Exercise inputs:
+--

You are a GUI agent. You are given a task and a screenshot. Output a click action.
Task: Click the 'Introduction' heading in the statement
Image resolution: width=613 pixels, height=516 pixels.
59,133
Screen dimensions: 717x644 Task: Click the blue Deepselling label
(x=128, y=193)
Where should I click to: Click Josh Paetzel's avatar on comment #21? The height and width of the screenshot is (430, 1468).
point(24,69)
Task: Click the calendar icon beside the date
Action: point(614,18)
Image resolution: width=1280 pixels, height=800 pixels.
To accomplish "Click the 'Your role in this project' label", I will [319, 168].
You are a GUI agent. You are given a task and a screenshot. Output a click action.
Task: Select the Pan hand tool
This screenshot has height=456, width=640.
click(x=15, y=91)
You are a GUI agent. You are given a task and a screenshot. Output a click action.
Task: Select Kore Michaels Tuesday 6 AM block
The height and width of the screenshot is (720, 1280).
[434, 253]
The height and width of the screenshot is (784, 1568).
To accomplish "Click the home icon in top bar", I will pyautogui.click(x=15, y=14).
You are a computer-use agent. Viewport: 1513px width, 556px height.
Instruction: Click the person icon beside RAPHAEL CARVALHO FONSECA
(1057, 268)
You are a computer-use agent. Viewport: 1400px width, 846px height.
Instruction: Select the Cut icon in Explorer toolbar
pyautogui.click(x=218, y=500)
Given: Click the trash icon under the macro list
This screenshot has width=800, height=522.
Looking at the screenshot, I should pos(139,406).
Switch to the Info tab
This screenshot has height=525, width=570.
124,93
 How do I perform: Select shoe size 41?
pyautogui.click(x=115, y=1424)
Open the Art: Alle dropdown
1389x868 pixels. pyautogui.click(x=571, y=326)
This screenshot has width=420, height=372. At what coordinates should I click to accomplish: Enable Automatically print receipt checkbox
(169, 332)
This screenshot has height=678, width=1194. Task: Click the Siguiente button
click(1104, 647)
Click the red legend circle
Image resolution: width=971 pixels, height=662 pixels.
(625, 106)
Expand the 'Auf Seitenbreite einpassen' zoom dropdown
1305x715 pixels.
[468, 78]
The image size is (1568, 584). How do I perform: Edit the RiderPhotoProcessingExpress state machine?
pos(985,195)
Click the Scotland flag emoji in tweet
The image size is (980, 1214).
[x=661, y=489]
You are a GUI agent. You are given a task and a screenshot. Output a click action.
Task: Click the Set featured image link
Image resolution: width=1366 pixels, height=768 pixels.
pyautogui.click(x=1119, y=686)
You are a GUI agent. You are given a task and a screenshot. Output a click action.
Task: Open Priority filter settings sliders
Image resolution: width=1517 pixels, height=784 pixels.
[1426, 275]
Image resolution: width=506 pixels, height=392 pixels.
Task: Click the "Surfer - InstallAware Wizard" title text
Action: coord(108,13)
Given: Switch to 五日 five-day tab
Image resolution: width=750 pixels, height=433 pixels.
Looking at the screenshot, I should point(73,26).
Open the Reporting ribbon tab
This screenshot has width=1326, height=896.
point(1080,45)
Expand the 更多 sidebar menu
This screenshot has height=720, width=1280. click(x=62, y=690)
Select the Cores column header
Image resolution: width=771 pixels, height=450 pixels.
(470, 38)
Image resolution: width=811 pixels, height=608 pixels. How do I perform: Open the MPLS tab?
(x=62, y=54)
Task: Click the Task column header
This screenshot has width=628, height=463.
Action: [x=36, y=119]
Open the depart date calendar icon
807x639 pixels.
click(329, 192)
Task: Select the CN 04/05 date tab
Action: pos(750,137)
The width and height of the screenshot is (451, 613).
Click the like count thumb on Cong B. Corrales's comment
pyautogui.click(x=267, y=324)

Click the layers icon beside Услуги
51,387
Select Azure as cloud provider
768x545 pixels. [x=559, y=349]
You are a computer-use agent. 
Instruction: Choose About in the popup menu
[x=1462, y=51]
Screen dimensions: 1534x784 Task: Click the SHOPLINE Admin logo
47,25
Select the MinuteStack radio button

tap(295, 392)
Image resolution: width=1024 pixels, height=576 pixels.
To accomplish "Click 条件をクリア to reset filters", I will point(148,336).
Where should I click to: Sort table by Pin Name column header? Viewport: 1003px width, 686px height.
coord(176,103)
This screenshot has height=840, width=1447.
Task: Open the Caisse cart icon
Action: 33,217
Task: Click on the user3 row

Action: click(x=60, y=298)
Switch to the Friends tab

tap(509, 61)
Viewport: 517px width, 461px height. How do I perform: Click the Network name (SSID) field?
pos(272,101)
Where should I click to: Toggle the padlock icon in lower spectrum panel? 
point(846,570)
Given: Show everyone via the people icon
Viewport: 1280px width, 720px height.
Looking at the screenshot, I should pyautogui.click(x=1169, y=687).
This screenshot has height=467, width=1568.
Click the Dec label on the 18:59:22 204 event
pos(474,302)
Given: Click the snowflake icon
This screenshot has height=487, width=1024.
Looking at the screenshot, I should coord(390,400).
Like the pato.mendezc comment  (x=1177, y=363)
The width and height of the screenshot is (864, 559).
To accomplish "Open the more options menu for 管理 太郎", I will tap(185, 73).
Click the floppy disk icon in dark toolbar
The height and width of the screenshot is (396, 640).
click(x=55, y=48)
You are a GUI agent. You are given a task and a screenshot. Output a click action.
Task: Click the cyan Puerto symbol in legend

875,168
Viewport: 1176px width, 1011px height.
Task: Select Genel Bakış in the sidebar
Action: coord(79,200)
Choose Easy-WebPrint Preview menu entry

+--

Requirement: In the data above, copy every line where the string "will" appears.

Task answer:
To accomplish "Click the 'Your role in this project' label", I will [319, 168].
To accomplish "Click the home icon in top bar", I will pyautogui.click(x=15, y=14).
To accomplish "Click 条件をクリア to reset filters", I will point(148,336).
To accomplish "Open the more options menu for 管理 太郎", I will tap(185, 73).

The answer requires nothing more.